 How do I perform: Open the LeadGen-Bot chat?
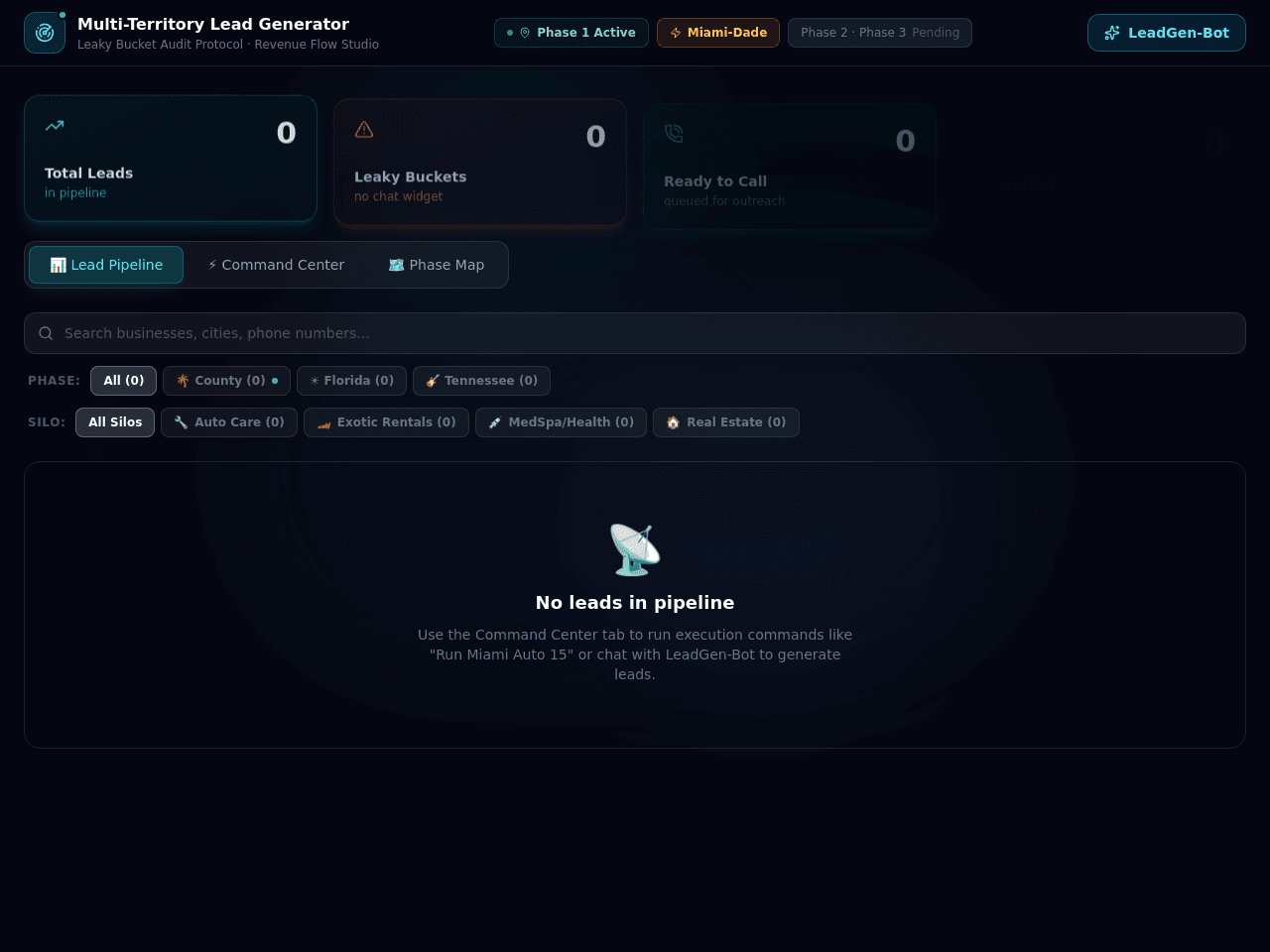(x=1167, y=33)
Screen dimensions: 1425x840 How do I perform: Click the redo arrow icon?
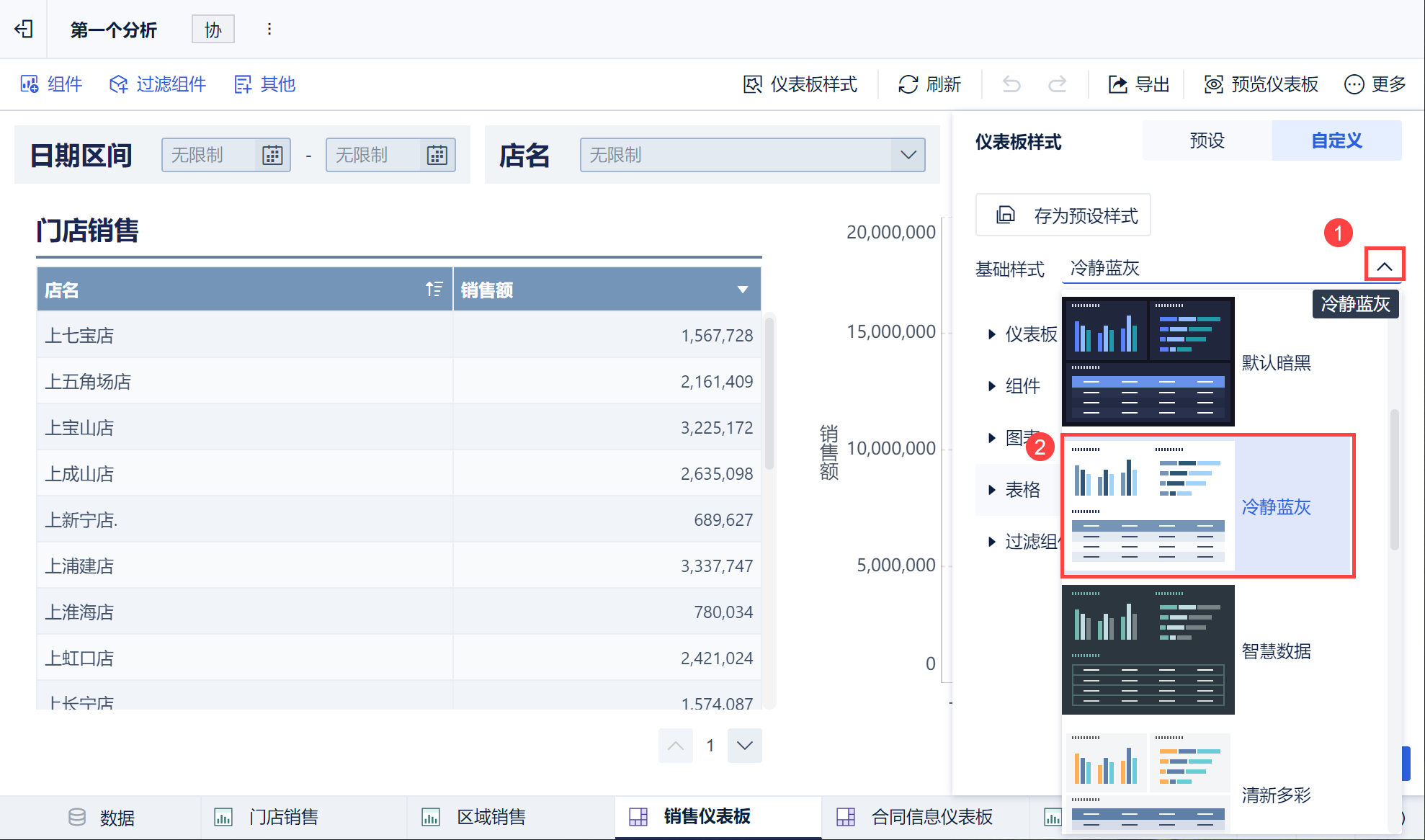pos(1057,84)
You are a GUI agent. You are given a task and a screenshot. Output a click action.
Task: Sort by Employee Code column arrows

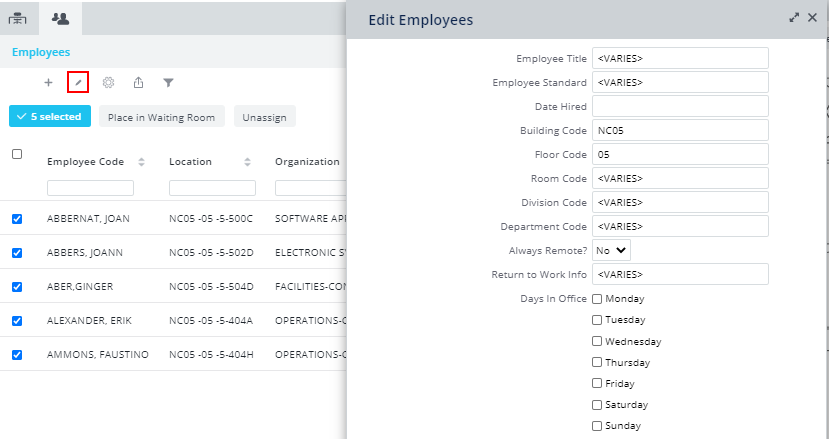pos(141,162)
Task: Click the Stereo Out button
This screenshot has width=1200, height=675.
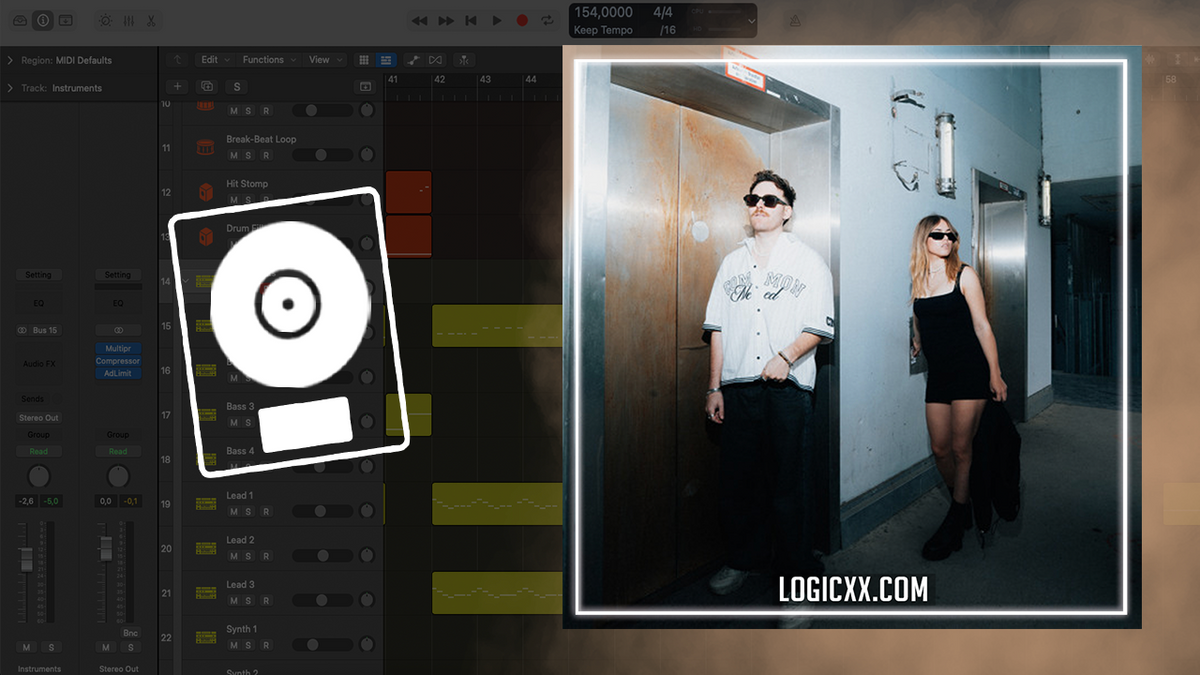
---
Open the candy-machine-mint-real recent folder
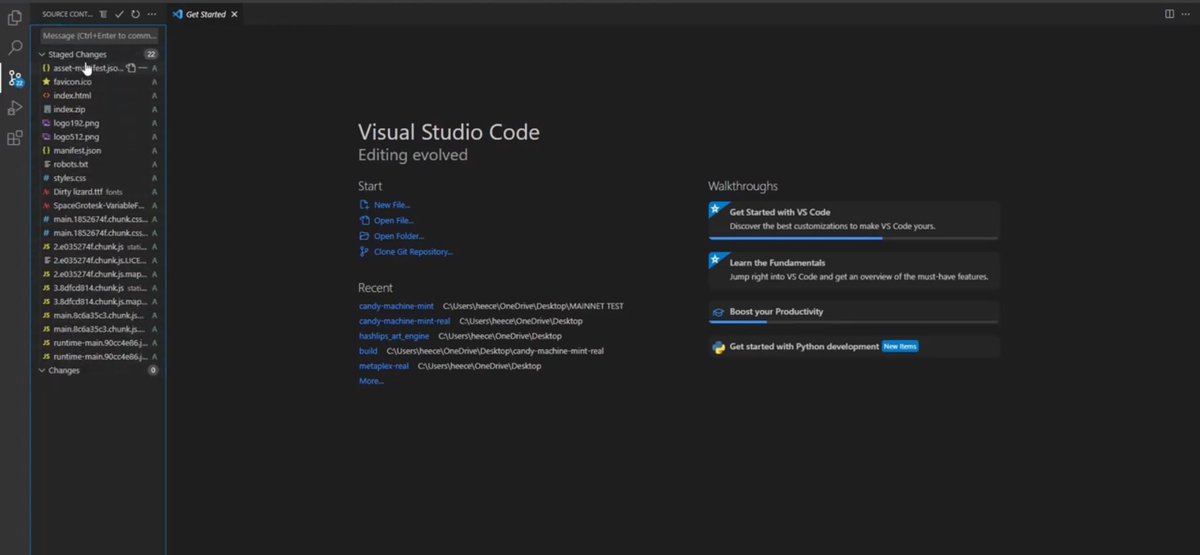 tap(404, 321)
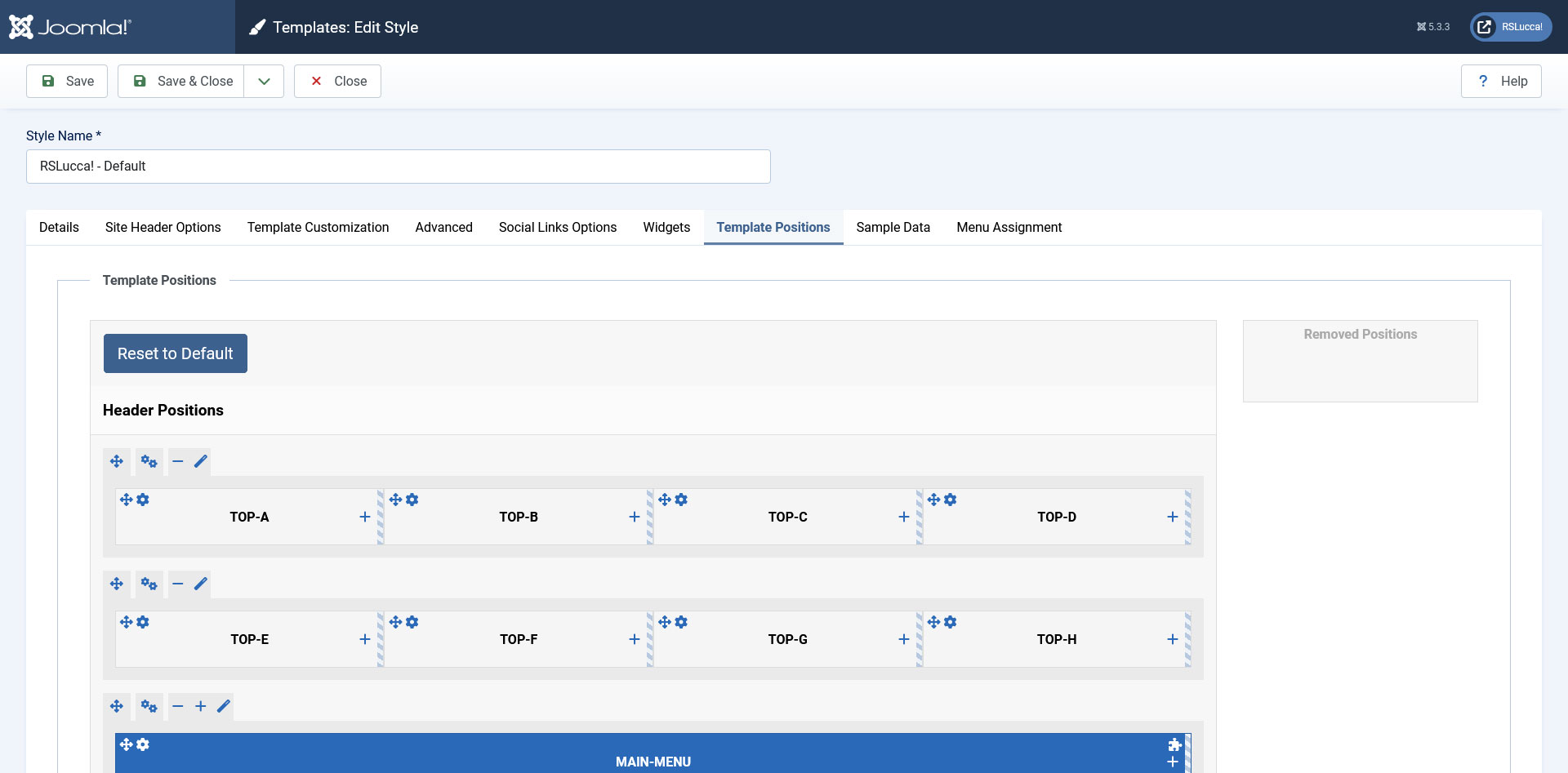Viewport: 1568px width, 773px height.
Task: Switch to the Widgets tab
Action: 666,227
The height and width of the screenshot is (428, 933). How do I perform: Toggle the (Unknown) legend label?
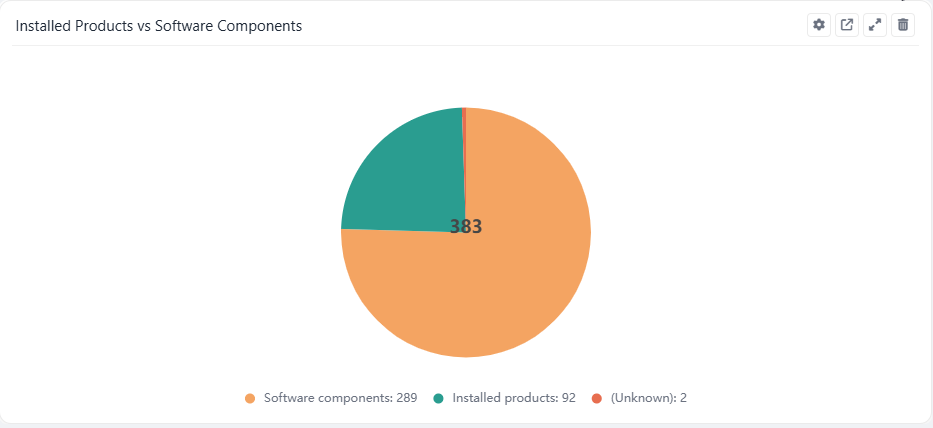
---
Requirement: From the records above, copy every line that includes the word "screenshot".

Result below:
You are a GUI agent. You are given a task and a screenshot. Output a click action.
This screenshot has width=1200, height=675.
The height and width of the screenshot is (428, 933). How do I perform: Toggle the (Unknown) legend label?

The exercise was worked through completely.